To evaluate the crosslinking reaction between the polymers used in the manufacturing of fabricated MN arrays, infrared spectroscopy was used. Figure S3 shows the IR spectra of the pure materials and the fabricated PG10000 MN arrays. The non-crosslinked hydrogel presents a single peak at ~ 1745 cm−1 that can be assigned to the acid carbonyl groups of Gantrez® S-97. In the FTIR spectra of PG10000, it shows three different carbonyl peaks. The first peak at ~ 1340 cm−1 can be assigned to the formation of anhydride groups between adjacent acid groups in the Gantrez® S-97 chains. The second carbonyl peak (1750 cm−1) indicates the ester carbonyl formed between the Gantrez® S-97 acid groups and the terminal hydroxyl groups from PEG chains. The third carbonyl peak as observed out at ~ 1490 cm−1 corresponds to the acid carbonyl groups. The main difference between uncross-linked Gantrez® S-97 and cross-linked Gantrez® S-97/PEG10000 is the new band that can be attributed to the new ester bonds formed between the Gantrez® S-97 acid groups and the hydroxyl groups of the PEG molecules.

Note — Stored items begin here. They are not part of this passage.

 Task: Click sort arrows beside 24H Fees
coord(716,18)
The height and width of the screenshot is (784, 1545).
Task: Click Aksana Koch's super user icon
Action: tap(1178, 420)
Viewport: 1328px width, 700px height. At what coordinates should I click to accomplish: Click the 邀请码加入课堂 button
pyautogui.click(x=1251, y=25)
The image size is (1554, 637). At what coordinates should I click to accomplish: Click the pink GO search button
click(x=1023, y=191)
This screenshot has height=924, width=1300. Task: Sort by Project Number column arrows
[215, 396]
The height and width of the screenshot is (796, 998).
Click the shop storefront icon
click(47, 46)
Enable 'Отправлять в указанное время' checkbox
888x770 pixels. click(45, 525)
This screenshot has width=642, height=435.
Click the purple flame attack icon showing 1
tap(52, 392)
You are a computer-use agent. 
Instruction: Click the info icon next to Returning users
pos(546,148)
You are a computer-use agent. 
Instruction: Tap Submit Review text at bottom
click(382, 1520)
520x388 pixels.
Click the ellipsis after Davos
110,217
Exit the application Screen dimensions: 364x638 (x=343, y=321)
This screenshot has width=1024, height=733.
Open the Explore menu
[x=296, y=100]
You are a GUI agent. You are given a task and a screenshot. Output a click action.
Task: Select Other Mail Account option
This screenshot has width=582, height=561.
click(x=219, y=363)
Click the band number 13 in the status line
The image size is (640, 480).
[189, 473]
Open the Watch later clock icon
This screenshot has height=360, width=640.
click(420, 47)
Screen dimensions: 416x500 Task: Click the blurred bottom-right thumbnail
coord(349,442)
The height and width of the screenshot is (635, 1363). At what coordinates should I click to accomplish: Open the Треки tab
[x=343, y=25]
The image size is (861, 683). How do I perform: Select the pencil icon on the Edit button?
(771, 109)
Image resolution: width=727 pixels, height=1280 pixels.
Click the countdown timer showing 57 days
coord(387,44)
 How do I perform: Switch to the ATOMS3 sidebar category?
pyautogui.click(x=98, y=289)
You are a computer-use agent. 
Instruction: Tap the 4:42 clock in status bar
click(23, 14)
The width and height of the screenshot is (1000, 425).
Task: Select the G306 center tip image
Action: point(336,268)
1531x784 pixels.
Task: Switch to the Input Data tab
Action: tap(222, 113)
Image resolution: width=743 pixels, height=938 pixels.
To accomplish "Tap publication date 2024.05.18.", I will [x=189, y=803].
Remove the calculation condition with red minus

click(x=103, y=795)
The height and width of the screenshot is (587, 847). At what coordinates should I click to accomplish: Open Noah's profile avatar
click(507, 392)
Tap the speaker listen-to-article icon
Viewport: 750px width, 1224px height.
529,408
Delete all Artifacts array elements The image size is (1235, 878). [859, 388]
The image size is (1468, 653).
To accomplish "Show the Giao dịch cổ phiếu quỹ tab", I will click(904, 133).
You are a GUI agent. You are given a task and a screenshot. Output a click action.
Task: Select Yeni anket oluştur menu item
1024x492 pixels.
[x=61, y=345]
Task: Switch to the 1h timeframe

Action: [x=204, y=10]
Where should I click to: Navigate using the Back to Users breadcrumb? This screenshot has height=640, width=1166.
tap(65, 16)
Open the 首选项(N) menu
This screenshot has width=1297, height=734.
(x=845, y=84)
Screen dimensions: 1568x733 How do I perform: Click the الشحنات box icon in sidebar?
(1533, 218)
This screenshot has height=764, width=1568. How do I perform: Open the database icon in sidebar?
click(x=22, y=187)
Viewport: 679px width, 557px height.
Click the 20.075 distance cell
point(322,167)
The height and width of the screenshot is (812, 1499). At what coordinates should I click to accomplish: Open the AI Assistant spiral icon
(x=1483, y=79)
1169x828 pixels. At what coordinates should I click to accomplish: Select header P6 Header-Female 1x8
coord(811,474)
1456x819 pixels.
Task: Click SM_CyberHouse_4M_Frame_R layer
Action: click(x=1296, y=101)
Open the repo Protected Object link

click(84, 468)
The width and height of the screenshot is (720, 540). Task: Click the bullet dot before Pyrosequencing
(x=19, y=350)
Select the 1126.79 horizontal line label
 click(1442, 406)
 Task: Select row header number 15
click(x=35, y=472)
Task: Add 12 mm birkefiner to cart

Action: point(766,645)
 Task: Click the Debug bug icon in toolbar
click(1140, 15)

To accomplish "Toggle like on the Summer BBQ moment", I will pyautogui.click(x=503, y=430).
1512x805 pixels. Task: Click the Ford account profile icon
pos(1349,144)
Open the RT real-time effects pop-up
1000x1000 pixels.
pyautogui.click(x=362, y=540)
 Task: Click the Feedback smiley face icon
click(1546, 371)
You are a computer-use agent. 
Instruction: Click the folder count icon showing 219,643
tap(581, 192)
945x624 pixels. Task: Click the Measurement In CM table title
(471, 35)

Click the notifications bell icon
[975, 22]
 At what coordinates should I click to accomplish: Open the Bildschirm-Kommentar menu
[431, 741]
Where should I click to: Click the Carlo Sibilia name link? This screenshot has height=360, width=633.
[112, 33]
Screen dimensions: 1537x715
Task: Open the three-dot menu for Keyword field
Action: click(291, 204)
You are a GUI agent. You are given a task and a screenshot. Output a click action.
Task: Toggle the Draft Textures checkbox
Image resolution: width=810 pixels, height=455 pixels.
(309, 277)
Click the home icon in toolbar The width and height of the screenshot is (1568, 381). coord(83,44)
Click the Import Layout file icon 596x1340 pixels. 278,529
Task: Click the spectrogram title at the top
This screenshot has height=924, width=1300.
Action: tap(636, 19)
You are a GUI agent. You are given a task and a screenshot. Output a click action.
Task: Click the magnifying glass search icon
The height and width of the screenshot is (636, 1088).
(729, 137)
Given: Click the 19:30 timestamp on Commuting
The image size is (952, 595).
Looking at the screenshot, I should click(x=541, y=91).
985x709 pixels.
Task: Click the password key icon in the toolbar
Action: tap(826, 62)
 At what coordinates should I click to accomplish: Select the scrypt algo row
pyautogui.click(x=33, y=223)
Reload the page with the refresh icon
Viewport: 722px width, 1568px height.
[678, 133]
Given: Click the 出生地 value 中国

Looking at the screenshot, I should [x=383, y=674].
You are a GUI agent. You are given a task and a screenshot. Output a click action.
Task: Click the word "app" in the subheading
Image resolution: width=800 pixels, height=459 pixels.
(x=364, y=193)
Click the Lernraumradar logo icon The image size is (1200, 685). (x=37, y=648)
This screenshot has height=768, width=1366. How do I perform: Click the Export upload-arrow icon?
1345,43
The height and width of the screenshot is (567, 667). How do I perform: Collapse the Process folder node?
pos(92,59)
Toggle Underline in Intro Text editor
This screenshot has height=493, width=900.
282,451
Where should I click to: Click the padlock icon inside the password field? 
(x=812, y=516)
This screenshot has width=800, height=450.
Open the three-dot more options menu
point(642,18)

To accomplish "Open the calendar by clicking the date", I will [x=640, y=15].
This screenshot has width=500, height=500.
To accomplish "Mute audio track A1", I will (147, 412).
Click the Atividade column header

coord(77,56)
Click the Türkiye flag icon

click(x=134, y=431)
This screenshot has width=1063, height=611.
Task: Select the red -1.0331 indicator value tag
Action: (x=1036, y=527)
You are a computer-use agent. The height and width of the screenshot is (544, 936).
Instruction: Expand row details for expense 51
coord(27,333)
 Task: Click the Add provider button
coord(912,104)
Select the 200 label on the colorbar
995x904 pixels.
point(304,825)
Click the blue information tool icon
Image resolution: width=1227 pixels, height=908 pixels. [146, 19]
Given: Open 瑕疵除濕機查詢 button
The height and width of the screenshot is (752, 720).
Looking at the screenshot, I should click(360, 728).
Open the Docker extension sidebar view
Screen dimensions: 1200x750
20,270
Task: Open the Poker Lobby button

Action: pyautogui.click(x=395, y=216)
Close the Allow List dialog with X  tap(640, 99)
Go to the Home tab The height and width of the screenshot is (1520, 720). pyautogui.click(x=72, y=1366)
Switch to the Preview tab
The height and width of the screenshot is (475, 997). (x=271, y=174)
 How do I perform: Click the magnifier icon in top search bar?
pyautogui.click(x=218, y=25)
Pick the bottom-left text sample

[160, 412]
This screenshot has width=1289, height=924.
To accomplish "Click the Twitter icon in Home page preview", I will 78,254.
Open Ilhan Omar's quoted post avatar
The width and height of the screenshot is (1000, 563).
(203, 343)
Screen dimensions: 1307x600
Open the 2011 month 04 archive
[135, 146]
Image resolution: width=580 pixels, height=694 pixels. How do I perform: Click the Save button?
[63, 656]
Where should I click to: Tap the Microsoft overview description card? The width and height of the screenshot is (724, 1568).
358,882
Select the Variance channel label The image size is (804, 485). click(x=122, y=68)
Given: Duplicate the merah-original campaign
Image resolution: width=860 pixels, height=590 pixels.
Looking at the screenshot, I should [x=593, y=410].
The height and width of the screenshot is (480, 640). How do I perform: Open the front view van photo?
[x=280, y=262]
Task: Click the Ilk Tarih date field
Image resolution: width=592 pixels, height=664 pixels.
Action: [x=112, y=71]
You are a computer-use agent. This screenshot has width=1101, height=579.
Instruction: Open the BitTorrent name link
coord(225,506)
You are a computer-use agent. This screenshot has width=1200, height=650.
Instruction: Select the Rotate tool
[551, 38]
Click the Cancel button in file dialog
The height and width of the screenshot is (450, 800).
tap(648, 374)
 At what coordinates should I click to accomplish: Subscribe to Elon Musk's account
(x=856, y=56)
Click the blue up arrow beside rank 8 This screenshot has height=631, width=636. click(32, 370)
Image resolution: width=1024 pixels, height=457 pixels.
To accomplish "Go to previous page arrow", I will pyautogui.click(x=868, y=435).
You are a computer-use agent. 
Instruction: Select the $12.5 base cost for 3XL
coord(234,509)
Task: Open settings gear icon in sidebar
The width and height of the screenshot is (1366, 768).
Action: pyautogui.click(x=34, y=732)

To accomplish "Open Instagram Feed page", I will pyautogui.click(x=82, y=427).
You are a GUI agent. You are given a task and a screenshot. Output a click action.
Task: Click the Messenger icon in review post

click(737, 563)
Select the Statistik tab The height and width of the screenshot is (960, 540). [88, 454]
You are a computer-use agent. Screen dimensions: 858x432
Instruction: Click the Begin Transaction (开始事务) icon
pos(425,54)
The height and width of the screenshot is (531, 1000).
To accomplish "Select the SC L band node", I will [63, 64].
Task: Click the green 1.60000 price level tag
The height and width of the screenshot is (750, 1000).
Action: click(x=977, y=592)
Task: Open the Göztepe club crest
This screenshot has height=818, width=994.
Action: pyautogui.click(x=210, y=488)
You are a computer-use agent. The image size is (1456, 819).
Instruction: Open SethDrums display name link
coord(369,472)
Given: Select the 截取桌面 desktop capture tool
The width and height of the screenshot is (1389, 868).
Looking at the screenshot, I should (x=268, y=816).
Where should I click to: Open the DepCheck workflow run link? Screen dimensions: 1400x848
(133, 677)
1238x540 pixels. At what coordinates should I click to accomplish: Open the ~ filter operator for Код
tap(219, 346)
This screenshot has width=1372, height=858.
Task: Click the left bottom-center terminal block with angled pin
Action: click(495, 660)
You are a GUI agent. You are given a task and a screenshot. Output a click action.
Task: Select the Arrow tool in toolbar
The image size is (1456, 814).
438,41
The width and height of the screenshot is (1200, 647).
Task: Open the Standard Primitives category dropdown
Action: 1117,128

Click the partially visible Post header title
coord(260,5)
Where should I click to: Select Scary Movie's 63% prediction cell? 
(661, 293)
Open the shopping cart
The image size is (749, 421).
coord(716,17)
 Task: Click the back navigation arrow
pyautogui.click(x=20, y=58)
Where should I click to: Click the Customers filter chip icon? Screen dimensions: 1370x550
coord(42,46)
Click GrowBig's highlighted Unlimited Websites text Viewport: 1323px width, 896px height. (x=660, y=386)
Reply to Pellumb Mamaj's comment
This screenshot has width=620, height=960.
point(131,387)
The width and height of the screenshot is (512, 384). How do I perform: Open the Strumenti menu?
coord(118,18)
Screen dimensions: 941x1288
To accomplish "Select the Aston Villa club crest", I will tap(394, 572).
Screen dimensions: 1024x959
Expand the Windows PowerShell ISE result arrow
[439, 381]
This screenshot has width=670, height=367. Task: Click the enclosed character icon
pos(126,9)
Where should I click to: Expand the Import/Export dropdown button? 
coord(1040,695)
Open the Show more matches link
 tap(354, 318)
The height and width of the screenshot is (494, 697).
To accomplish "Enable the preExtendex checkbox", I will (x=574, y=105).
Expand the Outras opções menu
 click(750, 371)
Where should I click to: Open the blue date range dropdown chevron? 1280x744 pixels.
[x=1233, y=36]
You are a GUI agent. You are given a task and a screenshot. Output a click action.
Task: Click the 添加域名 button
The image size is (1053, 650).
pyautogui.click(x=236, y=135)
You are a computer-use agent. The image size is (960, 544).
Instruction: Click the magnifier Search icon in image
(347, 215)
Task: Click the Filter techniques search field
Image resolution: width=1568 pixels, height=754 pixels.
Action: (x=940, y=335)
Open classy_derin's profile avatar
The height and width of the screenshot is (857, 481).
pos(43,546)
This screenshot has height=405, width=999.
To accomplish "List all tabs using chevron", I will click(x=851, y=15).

Morphological analysis by SEM

The morphology of the fabricated MNs was analyzed by SEM. The fabricated MNs were subjected to SEM analysis before and after mechanical testing of the MNs at various resolutions. From SEM analysis, it was noticeable that the needles were uniformly sharp before subjecting to the mechanical testing by TA texture analyzer and none of the needles entirely failed due to fracture or prior to mechanical testing. However, tip bending or breakage was observed for fabricated MNs after subjecting to compression forces by TA texture analyzer. Figure 10 indicates the SEM images of the fabricated MNs before and after subjecting to mechanical testing by TA texture analyzer.

Fig. 10
figure 10

Scanning electron microscopy of PG10000 MN arrays before mechanical testing. a × 40 magnification. b × 50 magnification. c × 100 magnification. d × 120 magnification. e SEM analysis after mechanical testing × 150 magnification. f × 300 magnification

Conclusion

In this study, various poloxamer grades with different MWs and in variable concentrations were investigated for their phase transition property at skin temperature (32 °C) to form in situ depots in micropores of skin treated with MN arrays. The phase transition of poloxamers in designing MN-assisted in situ forming depots was confirmed by conducting the rheological study. These in situ forming MN-assisted depots can be loaded with drug molecules of low and high MWs and can carry the lower and higher drug concentrations across the main barrier of the skin, i.e., the stratum corneum. MN arrays used as a source of microporation in neonatal porcine skin were fabricated from a variety of polymer materials. The fabricated MN arrays were subjected to extensive characterization studies, i.e., mechanical strength, in situ dissolution study, insertion forces, and moisture contents, and the optimized MN array formulation was selected on their ability to withstand high compression forces required for pore creation. Dye-binding study and optical coherence tomography (OCT) showed the successful skin penetration of MNs and histology of the microporated skin. Moreover, a comparatively higher and controlled permeation of FS across MN-treated neonatal porcine skin was found as compared to untreated skin. The distribution of FS in skin tissues was successfully tracked by confocal laser microscopic analysis with higher intensity of FS in MN-treated skin tissues. Cross-linking of polymers in MN fabrication and structural confirmation was done by AT-FTIR analysis. The morphology of the fabricated MNs before and after subjecting to mechanical testing was observed by SEM analysis. Finally, it was concluded that sol–gel transition characteristic of poloxamers can be utilized to create in situ forming depots in micropores of skin treated with the MNs to provide the controlled delivery of the active pharmaceutical agent.